Data items:

⁂

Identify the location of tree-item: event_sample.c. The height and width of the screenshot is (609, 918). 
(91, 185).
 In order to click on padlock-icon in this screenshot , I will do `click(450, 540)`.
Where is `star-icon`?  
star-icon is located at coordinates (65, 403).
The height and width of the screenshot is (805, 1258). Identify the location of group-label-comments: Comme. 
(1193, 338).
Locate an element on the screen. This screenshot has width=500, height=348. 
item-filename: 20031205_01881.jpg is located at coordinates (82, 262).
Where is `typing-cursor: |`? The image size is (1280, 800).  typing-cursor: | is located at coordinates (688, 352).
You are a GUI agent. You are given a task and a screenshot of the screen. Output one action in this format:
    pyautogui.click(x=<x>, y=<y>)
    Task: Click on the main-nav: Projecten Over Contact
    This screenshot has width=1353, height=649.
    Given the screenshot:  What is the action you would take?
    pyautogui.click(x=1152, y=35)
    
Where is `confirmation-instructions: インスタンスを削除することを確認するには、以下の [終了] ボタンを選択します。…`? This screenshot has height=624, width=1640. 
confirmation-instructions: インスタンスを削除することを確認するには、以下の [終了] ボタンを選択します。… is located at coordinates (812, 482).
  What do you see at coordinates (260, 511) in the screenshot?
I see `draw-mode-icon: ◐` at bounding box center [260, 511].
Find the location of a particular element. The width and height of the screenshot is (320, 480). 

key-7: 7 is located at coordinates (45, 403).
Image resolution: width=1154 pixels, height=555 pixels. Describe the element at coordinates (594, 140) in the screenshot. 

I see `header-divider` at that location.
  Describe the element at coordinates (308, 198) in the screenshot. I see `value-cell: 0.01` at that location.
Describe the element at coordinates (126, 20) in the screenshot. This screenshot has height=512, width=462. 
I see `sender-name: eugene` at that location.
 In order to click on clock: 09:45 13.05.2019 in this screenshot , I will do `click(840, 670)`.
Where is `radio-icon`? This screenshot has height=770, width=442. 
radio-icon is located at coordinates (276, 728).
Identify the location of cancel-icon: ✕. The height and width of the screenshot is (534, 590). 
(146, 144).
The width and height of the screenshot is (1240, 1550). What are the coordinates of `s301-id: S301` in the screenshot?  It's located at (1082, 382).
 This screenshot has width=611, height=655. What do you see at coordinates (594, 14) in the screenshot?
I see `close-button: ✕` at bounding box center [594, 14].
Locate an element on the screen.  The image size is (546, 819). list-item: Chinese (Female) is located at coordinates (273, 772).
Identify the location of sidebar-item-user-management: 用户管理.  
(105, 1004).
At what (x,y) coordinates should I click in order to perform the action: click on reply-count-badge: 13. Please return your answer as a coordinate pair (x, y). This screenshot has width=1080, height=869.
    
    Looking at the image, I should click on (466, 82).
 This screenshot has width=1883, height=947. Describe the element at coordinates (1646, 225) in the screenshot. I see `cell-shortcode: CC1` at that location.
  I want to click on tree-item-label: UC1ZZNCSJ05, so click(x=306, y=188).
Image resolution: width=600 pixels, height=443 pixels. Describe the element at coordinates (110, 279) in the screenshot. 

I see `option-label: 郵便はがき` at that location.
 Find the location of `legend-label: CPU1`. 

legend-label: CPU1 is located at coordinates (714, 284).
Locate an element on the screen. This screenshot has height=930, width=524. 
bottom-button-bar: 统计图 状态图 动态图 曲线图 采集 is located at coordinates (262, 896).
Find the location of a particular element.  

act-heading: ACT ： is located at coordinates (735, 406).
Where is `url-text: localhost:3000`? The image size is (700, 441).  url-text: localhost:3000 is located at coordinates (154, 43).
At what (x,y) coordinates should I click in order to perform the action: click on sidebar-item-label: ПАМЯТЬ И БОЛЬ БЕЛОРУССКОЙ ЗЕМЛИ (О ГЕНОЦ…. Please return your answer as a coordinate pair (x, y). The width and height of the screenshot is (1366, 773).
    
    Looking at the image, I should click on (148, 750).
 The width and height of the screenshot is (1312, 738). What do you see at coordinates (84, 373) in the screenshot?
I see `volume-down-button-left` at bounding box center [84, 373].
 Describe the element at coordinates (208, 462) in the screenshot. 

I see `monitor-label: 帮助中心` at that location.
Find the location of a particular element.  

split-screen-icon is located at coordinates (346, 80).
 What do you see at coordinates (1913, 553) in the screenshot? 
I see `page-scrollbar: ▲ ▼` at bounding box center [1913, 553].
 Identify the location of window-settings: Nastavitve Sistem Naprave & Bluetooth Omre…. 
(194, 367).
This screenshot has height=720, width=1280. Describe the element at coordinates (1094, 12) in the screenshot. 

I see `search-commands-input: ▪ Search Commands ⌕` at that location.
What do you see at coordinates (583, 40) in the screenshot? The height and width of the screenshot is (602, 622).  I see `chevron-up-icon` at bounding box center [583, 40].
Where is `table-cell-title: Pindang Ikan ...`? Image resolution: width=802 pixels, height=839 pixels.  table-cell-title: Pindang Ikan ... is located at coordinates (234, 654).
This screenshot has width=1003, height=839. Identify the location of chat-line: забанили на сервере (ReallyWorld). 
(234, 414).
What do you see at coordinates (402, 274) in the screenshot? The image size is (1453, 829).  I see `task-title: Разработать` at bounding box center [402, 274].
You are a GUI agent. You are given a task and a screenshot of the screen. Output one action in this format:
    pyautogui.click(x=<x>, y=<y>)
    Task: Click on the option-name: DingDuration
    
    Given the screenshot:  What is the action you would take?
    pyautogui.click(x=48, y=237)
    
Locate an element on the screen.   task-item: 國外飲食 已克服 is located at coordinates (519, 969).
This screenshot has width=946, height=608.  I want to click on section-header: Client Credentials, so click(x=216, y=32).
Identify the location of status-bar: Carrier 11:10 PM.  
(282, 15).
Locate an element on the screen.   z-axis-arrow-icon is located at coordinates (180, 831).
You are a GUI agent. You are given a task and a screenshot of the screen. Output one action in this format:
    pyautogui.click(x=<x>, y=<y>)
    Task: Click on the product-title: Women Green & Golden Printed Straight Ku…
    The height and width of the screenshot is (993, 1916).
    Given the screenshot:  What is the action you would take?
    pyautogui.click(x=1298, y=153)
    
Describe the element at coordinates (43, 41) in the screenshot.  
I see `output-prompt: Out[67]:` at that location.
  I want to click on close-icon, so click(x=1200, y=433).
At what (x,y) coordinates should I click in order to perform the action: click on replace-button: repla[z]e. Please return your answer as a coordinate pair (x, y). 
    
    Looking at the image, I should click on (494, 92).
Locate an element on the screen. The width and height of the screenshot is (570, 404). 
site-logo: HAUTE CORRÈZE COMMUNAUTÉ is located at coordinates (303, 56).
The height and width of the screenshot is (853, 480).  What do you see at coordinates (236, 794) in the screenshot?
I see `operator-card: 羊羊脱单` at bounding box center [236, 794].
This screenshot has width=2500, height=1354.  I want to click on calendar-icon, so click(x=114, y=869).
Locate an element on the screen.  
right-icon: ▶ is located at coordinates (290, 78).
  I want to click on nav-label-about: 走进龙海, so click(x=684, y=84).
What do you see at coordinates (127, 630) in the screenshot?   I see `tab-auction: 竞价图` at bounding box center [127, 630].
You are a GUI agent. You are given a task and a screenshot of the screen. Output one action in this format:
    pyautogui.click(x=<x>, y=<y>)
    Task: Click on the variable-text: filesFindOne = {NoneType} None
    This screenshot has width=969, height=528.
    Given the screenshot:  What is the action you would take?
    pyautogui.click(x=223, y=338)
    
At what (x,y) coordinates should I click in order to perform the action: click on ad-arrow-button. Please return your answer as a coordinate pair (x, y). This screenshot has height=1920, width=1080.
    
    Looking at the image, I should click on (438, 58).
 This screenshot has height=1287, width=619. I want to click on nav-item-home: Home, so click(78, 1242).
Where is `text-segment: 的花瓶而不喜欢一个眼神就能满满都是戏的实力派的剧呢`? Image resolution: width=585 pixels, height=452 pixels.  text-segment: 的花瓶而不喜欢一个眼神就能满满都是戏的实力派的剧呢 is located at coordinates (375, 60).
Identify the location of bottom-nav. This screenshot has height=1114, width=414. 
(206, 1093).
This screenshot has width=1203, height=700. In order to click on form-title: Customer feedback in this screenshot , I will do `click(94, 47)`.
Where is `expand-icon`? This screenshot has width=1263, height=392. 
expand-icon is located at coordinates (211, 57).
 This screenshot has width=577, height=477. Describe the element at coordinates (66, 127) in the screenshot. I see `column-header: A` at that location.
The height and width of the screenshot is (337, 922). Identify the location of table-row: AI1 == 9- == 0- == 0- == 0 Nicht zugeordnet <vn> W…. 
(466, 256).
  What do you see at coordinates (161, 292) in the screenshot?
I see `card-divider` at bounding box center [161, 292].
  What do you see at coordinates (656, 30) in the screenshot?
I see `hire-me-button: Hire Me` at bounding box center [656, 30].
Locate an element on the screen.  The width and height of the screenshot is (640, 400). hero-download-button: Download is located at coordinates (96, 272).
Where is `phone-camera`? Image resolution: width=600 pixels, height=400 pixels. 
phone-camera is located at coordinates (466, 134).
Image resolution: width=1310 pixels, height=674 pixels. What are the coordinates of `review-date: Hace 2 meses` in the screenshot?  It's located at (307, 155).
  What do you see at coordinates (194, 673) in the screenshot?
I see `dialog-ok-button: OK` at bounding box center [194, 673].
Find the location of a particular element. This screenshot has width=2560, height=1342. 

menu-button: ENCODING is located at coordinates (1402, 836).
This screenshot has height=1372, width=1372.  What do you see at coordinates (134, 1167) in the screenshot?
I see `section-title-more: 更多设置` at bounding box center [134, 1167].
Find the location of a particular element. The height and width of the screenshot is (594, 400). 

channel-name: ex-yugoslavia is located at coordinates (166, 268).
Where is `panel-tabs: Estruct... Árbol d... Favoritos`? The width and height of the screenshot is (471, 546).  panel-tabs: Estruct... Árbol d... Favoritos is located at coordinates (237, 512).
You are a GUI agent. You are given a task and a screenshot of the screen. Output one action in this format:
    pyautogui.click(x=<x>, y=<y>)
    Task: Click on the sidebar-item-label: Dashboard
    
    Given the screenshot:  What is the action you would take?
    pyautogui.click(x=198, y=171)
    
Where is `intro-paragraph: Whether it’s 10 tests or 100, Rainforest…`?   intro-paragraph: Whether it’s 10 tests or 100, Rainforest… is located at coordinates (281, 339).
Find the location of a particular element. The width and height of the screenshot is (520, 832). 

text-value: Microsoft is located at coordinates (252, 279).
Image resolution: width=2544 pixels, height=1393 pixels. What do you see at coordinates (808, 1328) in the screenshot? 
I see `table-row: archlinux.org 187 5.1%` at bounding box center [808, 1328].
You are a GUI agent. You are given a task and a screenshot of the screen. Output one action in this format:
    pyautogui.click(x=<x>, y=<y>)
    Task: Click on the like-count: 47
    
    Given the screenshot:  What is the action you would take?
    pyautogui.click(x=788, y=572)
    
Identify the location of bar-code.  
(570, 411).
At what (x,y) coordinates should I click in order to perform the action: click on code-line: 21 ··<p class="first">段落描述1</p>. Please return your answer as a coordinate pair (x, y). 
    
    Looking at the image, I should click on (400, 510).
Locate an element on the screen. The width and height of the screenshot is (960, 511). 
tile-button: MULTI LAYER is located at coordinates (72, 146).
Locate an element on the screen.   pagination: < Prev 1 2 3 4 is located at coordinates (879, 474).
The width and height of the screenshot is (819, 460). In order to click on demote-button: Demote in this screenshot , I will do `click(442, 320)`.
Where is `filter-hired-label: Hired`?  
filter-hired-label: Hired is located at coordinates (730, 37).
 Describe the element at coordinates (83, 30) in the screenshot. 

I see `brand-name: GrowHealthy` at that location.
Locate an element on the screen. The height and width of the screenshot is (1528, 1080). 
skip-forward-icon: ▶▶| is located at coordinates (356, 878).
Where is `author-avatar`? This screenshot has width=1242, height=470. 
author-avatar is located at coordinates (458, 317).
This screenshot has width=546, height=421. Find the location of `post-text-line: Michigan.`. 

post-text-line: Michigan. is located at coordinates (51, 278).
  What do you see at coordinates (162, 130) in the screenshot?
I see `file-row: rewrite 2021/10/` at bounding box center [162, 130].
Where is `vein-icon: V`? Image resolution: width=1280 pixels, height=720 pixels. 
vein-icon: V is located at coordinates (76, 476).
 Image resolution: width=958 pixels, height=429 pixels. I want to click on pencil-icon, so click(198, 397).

⁂

*Prompt:*
Rewrite the entries between the line holding "Identify the location of sidebar-item-user-management: 用户管理." and the line holding "legend-label: CPU1 is", inclusive, as a JSON list of strings, one string per line, leaving out blank lines.

*Task response:*
[
  "Identify the location of sidebar-item-user-management: 用户管理.  ",
  "(105, 1004).",
  "At what (x,y) coordinates should I click in order to perform the action: click on reply-count-badge: 13. Please return your answer as a coordinate pair (x, y). This screenshot has width=1080, height=869.",
  "    Looking at the image, I should click on (466, 82).",
  " This screenshot has width=1883, height=947. Describe the element at coordinates (1646, 225) in the screenshot. I see `cell-shortcode: CC1` at that location.",
  "  I want to click on tree-item-label: UC1ZZNCSJ05, so click(x=306, y=188).",
  "Image resolution: width=600 pixels, height=443 pixels. Describe the element at coordinates (110, 279) in the screenshot. ",
  "I see `option-label: 郵便はがき` at that location.",
  " Find the location of `legend-label: CPU1`. ",
  "legend-label: CPU1 is located at coordinates (714, 284)."
]